Any config: key Odyssey doesn't consume is forwarded verbatim as --<key> <value> to finetune.py.

What to expect during a run

Timing varies widely with hardware, disk, and network — treat these as orientation, not promises:

Base model download — openvla-7b (~14 GB) on first run, unless OPENVLA_OPENVLA_7B_PATH is set.
Dataset load / indexing — Bridge V2 (~124 GB); RLDS indexing on a cold cache takes a while.
Training startup — model load + LoRA wrap, then steps begin.
Steady state — throughput logs as it/s (~1.49 it/s on an NVIDIA L4 for the quickstart config).

If a stage seems stuck, it's almost always a download in progress or a dataset-path / W&B issue rather than a training bug — check those first.

Multi-agent (PILOT + SPECIALIST)

Show setup & how it works

HuggingFace login (gated models)

The models pulled from the Hub are gated — you must accept each model's license on its HuggingFace page, then authenticate on the machine before the first run, or the download fails with 401/403:

openvla/openvla-7b — the PILOT
google/gemma-4-E2B-it — the SPECIALIST in the multi-agent example (Apache-2.0, no gating)

huggingface-cli login          # paste a token from https://huggingface.co/settings/tokens
# or, non-interactive (CI / headless VM):
export HF_TOKEN=hf_xxx          # a read token on an account that accepted the licenses

A mission with a SPECIALIST agent (a task planner) in addition to the PILOT runs a plan-then-execute loop during eval: the SPECIALIST decomposes the instruction into sub-steps once per episode, and the PILOT executes each. Only the PILOT produces actions and only the PILOT is trained — the SPECIALIST is inference-only (it runs its base checkpoint to plan and has no training task).

robot:
  agents:
    - id: pilot
      role: PILOT
      model: { source: huggingface, base: openvla/openvla-7b }
    - id: task-planner
      role: SPECIALIST
      model:
        source: huggingface
        base: google/gemma-4-E2B-it
        quantization: int4
        modality: multimodal

The SPECIALIST is a vision-grounded multimodal Gemma 4 planner: it sees the first camera frame of each episode and grounds its plan in the scene. Gemma 4 needs a modern transformers + torchvision, which conflicts with OpenVLA's pinned transformers==4.40.1, so the SPECIALIST must run out of process in a separate venv. The PILOT stays in the main venv; the two talk over a JSON-lines subprocess protocol (the planner runs once per episode, off the per-step hot loop).
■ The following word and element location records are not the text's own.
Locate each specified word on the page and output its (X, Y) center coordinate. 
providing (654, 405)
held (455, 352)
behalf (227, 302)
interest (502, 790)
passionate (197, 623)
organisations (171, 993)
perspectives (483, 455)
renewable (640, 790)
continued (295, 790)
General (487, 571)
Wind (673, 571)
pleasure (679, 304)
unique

Setting up the out-of-process SPECIALIST

Create the specialist venv (modern transformers + torchvision + Gemma deps):

python -m venv ~/specialist-venv
~/specialist-venv/bin/pip install -e ".[specialist]" \
  -c constraints/specialist-known-good.txt

Point Odyssey at that venv's python. It is read per-process from the environment, so export it in every shell that runs a mission — or add it to your shell profile / VM startup script so it persists:
```
export ODYSSEY_SPECIALIST_PYTHON=~/specialist-venv/bin/python
```

ODYSSEY_SPECIALIST_PYTHON is required for any mission with a SPECIALIST. The planner is launched in that venv (RemotePlanner → python -m odyssey.runners.agents.planner_server). If it is unset, multi-agent eval fails fast with a clear RuntimeError: the multimodal Gemma 4 planner cannot load in the main venv, which pins transformers==4.40.1 for OpenVLA.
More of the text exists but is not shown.